▶ **Assignment**
Produce a word-for-word copy of the line that contains "Switch to the hello tab" and each line after it through the end of the material, omitting pictures and all other lines.

::::::::::

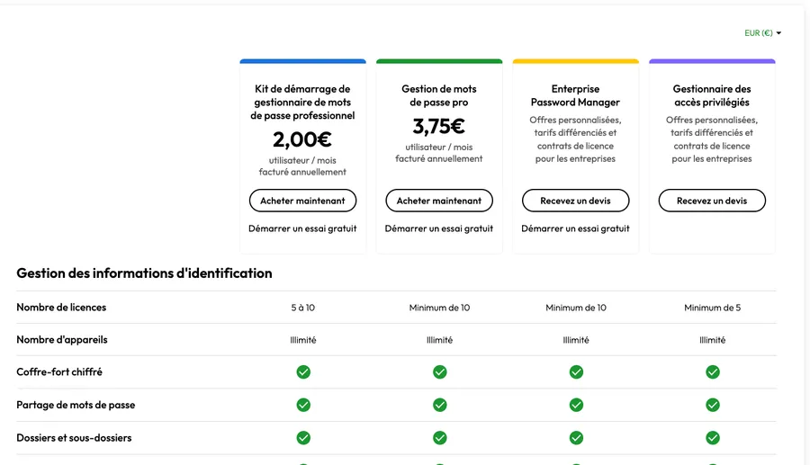Click the Nombre de licences row label
Screen dimensions: 810x465
point(61,308)
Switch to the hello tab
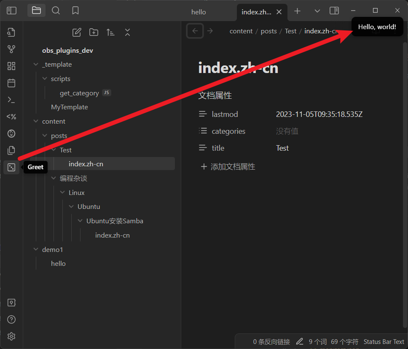Viewport: 408px width, 349px height. tap(199, 12)
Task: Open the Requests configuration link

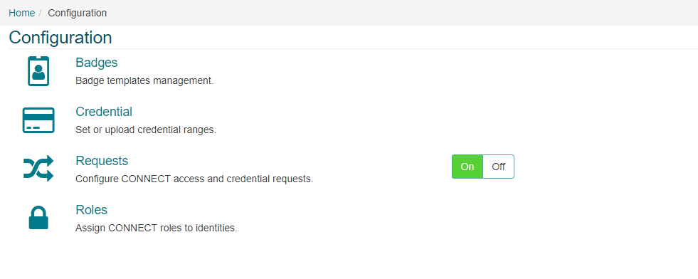Action: (x=102, y=161)
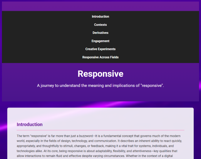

::::::::::

▶ **Exercise answer**
Switch to the hello tab
Viewport: 408px width, 349px height. tap(199, 12)
Task: Open the Requests configuration link

Action: (x=102, y=161)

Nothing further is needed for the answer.